--- Problem to work on ---
In the data that follows, find the line with "Task: Click the Comp download arrow icon"; transcribe it, every later line up to the one with "Task: Expand Change shipping speed chevron", and that line as well, exactly and with no others.

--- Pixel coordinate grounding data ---
:::

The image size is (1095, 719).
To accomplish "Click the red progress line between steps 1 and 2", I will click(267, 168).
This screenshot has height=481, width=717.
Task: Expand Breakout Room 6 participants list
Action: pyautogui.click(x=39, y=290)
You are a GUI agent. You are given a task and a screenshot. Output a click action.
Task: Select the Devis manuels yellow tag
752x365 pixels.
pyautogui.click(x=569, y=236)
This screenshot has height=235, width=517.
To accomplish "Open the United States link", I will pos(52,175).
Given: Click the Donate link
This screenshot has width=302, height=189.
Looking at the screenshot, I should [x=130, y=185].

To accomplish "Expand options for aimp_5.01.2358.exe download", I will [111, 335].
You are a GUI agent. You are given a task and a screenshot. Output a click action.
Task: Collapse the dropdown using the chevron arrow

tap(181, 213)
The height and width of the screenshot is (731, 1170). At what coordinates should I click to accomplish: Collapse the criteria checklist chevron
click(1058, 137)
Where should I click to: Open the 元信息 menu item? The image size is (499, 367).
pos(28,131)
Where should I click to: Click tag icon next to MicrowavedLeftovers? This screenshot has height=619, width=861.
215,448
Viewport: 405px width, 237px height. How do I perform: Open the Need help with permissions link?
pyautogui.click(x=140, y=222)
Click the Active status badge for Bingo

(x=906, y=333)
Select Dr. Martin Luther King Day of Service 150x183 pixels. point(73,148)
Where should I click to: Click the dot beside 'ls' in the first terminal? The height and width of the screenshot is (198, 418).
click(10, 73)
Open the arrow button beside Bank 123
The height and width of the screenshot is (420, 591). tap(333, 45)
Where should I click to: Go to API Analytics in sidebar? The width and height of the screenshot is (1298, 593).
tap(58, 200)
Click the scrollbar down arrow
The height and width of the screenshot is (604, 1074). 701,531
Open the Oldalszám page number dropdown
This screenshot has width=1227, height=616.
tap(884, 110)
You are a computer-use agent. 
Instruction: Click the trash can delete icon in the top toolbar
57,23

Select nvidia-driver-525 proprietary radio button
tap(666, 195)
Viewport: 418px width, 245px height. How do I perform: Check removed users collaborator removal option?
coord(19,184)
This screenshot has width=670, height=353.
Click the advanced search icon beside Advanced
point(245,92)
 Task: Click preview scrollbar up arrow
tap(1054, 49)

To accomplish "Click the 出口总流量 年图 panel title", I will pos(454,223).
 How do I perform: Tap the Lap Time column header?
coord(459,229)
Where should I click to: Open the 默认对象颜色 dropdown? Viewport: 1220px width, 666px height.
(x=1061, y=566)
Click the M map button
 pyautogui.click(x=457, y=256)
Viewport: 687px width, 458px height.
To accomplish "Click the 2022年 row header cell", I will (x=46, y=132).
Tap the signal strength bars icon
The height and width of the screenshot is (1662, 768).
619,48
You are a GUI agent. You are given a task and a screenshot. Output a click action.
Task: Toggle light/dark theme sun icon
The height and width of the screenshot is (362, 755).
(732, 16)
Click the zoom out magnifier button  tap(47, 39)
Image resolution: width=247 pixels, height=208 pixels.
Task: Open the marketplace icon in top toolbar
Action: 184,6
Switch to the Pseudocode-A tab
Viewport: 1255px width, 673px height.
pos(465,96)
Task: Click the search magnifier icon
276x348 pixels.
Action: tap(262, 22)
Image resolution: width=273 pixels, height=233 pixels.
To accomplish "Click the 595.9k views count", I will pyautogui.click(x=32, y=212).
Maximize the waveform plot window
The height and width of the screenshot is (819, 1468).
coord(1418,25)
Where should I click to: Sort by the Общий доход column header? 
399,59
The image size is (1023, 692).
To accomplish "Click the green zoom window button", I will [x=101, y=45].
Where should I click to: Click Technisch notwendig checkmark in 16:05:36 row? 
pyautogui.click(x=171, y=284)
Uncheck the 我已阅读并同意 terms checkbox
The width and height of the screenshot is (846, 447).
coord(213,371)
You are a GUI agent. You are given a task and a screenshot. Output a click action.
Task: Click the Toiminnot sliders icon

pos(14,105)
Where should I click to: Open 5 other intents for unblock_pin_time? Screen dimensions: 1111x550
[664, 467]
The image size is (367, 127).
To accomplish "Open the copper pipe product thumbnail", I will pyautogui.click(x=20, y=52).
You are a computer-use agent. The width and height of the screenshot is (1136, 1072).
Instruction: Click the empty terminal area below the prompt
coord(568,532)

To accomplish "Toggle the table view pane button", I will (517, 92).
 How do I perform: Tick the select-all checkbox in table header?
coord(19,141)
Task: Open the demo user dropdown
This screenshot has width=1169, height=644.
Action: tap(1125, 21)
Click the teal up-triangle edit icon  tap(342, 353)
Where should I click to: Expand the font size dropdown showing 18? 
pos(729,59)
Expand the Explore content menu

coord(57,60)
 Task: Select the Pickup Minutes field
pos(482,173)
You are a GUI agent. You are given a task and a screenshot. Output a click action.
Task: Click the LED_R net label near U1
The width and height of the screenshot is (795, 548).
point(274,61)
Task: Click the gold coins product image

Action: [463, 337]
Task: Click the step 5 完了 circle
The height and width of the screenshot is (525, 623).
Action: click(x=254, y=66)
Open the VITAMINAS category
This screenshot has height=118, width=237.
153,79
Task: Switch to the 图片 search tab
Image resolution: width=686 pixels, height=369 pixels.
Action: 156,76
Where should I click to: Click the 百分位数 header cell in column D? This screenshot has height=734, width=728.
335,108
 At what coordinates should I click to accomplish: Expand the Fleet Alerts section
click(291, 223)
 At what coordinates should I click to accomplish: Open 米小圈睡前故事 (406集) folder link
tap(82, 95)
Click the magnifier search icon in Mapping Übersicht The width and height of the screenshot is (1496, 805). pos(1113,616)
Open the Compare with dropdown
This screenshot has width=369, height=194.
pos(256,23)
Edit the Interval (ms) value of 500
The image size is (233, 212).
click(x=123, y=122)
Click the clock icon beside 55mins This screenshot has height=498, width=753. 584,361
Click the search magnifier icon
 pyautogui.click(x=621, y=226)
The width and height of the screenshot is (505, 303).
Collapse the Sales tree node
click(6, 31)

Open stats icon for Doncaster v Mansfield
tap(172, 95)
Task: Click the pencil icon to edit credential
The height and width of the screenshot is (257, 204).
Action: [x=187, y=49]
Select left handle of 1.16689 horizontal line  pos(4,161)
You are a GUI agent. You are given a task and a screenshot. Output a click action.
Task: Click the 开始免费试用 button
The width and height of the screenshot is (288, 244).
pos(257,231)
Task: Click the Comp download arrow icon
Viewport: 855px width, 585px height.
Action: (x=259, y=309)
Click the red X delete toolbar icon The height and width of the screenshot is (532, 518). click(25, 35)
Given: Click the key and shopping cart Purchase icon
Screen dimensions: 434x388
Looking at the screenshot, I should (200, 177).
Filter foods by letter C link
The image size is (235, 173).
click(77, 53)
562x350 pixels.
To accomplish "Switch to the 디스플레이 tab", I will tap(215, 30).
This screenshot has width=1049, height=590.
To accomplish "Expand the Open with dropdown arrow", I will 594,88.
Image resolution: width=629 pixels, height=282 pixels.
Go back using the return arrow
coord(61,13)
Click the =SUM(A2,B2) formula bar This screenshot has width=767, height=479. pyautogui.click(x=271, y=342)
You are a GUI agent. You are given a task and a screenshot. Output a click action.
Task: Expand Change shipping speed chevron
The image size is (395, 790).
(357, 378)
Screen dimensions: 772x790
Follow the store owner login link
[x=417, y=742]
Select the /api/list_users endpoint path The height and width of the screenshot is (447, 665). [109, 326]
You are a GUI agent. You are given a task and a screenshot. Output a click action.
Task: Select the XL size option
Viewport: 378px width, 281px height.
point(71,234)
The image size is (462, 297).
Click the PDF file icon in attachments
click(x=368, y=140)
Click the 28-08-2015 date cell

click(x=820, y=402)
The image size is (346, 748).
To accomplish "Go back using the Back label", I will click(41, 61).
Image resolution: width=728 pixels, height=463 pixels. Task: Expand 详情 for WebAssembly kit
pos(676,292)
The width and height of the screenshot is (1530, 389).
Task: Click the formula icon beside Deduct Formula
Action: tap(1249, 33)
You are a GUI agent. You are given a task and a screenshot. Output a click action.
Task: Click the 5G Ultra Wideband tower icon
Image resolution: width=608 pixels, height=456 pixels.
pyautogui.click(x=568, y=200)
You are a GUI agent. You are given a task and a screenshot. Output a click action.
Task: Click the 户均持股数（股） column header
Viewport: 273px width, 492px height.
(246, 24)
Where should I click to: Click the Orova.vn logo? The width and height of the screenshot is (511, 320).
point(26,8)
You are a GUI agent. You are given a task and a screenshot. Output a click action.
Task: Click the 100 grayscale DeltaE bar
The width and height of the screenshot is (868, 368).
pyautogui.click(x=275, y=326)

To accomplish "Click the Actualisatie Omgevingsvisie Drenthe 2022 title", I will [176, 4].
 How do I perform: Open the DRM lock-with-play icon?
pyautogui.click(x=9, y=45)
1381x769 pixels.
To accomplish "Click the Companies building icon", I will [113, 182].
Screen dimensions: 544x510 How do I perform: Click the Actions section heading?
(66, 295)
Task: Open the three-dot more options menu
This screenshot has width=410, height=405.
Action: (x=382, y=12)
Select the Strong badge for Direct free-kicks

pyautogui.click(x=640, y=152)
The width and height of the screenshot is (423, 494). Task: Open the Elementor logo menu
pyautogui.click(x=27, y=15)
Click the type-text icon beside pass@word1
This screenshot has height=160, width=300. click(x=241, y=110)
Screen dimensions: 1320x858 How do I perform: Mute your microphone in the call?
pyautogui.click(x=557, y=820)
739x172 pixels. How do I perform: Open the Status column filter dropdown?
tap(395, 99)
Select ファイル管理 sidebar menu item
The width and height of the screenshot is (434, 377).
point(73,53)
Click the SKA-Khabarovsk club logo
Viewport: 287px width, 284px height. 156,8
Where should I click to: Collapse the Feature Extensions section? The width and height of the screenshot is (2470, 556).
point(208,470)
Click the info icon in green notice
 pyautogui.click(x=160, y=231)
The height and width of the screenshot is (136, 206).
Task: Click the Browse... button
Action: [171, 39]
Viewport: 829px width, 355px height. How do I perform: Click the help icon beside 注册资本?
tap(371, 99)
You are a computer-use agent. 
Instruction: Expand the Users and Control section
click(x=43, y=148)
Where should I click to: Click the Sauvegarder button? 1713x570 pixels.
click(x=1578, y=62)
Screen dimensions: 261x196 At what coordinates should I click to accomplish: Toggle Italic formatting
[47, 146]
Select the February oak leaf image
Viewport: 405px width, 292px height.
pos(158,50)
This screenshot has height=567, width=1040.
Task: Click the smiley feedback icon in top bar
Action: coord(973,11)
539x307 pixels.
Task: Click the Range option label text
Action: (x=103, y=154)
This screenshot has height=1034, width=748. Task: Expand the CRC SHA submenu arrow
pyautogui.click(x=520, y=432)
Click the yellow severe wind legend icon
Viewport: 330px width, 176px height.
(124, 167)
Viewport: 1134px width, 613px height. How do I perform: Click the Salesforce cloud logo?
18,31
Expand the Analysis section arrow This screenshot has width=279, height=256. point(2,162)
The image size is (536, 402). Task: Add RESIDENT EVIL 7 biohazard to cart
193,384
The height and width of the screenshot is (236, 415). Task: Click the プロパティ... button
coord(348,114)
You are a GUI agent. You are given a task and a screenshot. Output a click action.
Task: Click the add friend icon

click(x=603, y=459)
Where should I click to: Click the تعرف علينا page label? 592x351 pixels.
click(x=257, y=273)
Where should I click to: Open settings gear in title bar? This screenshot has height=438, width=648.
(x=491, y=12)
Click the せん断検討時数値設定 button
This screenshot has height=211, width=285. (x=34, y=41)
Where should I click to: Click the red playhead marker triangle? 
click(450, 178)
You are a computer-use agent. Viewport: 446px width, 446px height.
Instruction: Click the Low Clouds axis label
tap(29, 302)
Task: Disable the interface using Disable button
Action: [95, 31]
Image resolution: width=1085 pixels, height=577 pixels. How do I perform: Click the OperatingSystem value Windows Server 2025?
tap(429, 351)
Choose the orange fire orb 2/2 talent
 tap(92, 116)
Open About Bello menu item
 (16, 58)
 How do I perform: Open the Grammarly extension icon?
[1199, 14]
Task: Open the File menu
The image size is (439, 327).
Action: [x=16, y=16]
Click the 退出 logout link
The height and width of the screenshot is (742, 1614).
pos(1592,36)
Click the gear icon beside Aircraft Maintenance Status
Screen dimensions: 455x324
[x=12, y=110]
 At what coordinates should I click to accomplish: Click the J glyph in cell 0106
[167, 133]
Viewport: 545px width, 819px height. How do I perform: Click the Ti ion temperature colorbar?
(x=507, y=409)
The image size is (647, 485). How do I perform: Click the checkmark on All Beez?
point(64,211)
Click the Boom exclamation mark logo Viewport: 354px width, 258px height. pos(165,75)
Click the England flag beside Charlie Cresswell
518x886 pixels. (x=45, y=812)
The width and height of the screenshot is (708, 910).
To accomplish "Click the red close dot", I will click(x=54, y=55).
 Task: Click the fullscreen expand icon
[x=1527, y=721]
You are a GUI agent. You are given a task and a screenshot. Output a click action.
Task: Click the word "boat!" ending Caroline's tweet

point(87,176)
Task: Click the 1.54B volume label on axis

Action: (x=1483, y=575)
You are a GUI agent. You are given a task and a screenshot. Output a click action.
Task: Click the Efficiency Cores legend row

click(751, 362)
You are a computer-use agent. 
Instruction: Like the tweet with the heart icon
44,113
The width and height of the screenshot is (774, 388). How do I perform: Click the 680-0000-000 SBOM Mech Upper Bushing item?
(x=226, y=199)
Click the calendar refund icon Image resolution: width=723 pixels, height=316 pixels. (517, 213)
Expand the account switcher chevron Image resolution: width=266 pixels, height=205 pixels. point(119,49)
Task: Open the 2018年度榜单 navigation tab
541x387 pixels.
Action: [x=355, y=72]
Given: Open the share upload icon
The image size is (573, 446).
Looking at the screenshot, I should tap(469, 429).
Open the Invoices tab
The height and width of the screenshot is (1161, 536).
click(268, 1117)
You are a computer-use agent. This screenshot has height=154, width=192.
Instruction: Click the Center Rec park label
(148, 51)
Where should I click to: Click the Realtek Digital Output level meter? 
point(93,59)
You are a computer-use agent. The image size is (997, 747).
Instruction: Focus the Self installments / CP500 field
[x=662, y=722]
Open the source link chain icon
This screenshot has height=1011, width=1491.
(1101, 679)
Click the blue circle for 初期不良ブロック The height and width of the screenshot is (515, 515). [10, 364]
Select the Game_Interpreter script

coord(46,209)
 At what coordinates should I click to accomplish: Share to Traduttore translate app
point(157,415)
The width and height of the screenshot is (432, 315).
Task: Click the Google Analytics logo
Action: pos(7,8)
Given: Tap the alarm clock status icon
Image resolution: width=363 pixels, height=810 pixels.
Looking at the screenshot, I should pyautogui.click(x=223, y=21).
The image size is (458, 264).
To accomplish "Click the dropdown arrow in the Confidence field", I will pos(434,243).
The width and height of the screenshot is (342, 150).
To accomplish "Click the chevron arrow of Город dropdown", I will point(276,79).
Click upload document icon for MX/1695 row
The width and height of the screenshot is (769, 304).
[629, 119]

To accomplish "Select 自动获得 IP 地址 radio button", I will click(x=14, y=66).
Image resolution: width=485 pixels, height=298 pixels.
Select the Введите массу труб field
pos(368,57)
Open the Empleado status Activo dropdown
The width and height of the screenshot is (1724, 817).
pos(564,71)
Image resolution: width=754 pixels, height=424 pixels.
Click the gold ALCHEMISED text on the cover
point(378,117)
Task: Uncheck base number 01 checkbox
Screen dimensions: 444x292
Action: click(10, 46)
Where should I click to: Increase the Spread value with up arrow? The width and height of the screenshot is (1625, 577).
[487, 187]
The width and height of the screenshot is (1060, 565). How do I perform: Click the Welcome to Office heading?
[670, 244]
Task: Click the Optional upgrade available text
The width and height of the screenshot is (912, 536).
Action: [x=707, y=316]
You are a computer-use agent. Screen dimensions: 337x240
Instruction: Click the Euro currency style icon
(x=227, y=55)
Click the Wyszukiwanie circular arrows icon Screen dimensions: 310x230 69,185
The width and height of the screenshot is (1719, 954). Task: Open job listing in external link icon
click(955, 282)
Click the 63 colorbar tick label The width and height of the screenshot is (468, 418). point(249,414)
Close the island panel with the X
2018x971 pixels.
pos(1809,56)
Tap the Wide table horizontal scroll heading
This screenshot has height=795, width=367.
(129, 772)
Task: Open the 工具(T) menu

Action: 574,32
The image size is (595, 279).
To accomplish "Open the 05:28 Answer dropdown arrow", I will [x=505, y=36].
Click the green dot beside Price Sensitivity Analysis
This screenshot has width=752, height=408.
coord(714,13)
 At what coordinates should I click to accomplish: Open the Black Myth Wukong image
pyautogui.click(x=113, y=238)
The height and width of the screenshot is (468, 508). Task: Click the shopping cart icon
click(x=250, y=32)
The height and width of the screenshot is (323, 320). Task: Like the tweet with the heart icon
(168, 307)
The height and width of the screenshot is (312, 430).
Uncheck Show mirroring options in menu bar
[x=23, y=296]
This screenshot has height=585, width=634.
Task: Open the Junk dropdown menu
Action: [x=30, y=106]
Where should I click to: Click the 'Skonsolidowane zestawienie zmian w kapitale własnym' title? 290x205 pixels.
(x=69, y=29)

:::

--- Response area ---
Task: Click the Comp download arrow icon
Viewport: 855px width, 585px height.
Action: (x=259, y=309)
Click the red X delete toolbar icon The height and width of the screenshot is (532, 518). click(25, 35)
Given: Click the key and shopping cart Purchase icon
Screen dimensions: 434x388
Looking at the screenshot, I should (200, 177).
Filter foods by letter C link
The image size is (235, 173).
click(77, 53)
562x350 pixels.
To accomplish "Switch to the 디스플레이 tab", I will tap(215, 30).
This screenshot has width=1049, height=590.
To accomplish "Expand the Open with dropdown arrow", I will 594,88.
Image resolution: width=629 pixels, height=282 pixels.
Go back using the return arrow
coord(61,13)
Click the =SUM(A2,B2) formula bar This screenshot has width=767, height=479. pyautogui.click(x=271, y=342)
You are a GUI agent. You are given a task and a screenshot. Output a click action.
Task: Expand Change shipping speed chevron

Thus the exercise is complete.